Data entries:

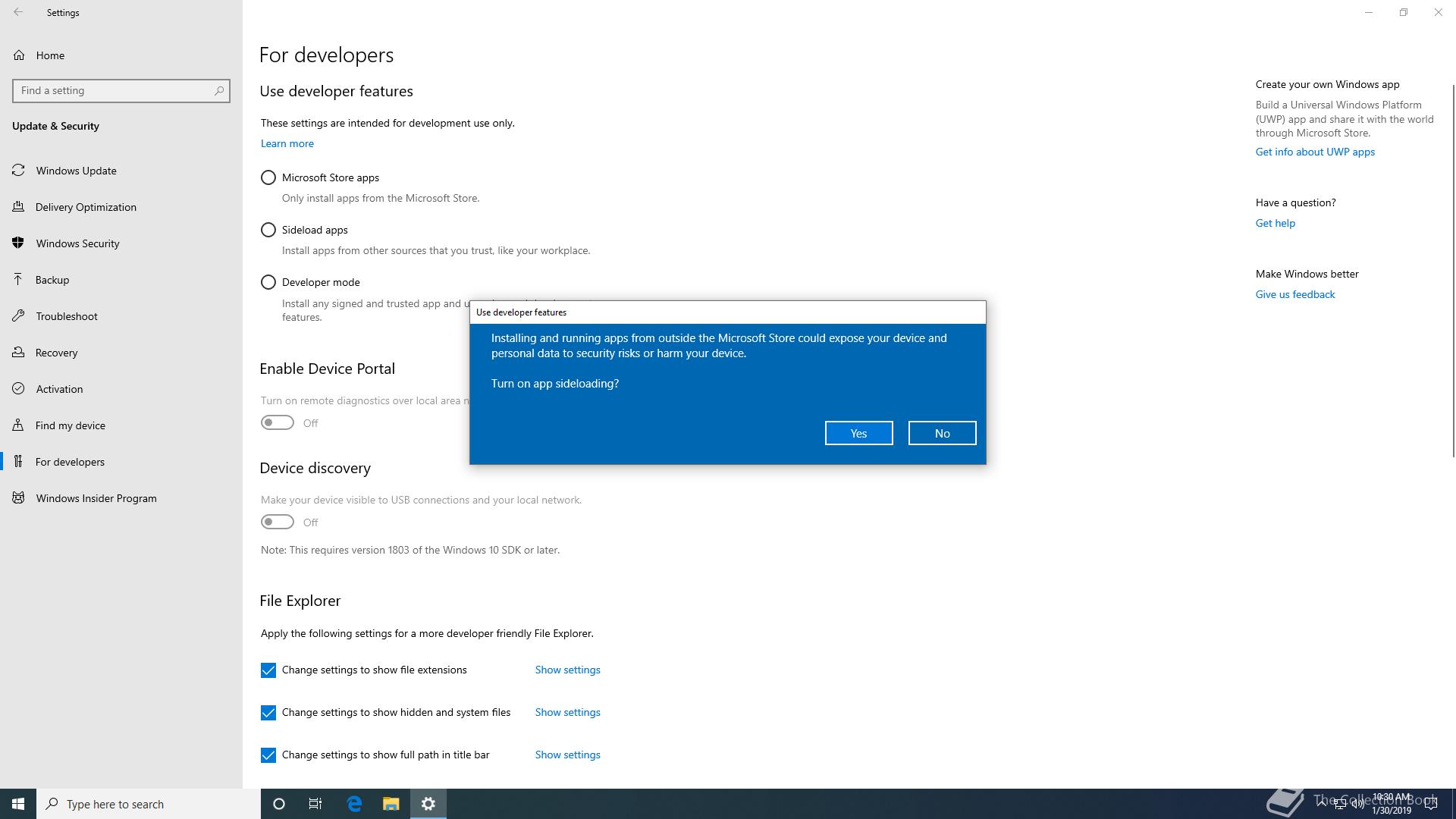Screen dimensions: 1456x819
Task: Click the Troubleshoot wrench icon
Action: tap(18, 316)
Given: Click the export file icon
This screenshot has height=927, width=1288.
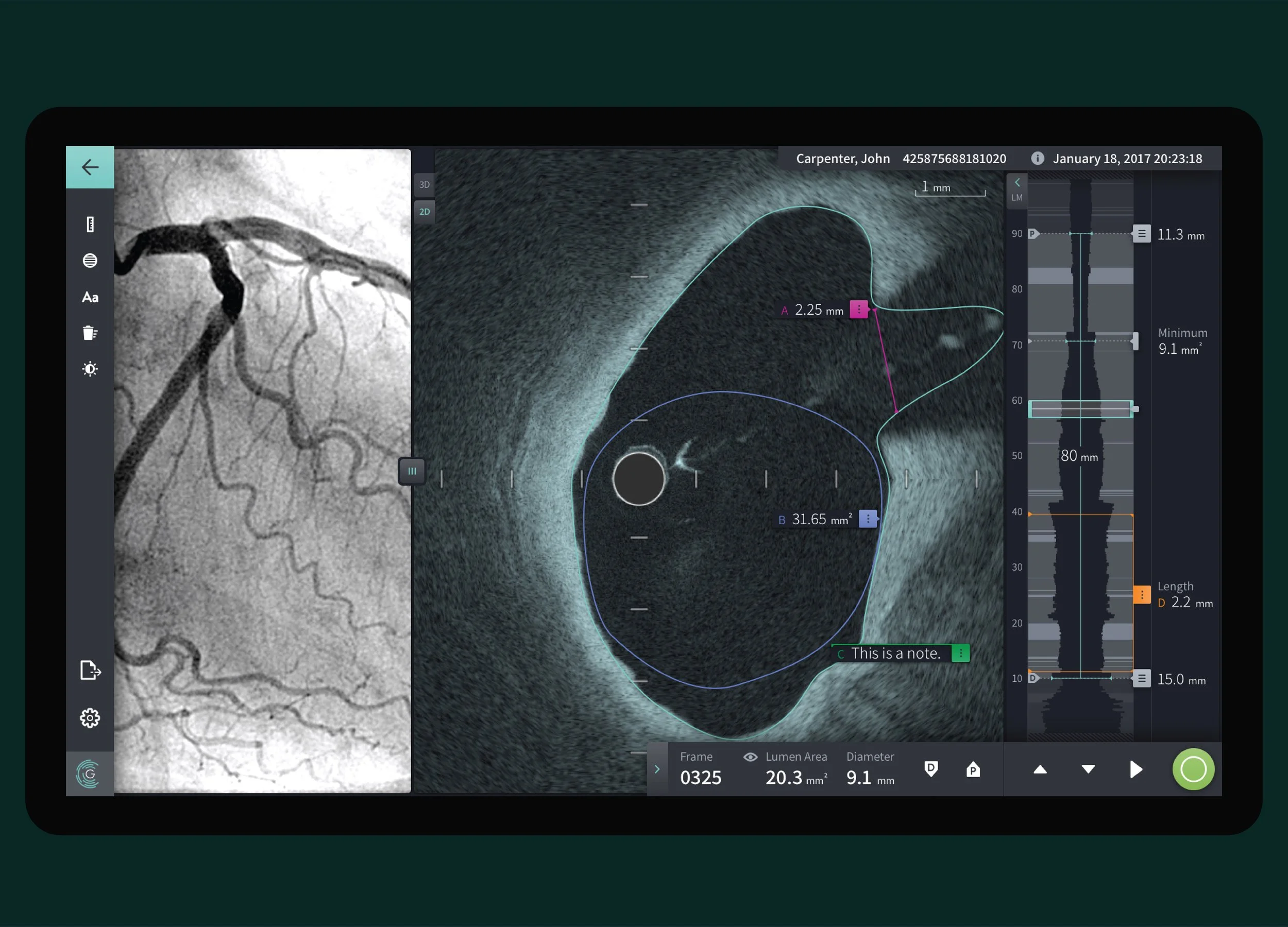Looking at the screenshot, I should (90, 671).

▶ [HOW TO COMPLETE THIS TASK] Only the lines from the line containing "Given: Click the export file icon" through the last line of the entries above should be reproduced, word for word and without pictures.

▶ [YOUR SOLUTION]
Given: Click the export file icon
This screenshot has height=927, width=1288.
Looking at the screenshot, I should (90, 671).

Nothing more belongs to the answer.